--- START OF GIVEN RECORDS ---
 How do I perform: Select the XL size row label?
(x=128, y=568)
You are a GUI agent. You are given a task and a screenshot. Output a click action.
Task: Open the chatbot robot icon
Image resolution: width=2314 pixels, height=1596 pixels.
--- END OF GIVEN RECORDS ---
## DIRECTIONS FOR THIS TASK
Can you render all of the material above as a numbered list, leaving out blank lines?

## EXERCISE RESPONSE
1.  How do I perform: Select the XL size row label?
2. (x=128, y=568)
3. You are a GUI agent. You are given a task and a screenshot. Output a click action.
4. Task: Open the chatbot robot icon
5. Image resolution: width=2314 pixels, height=1596 pixels.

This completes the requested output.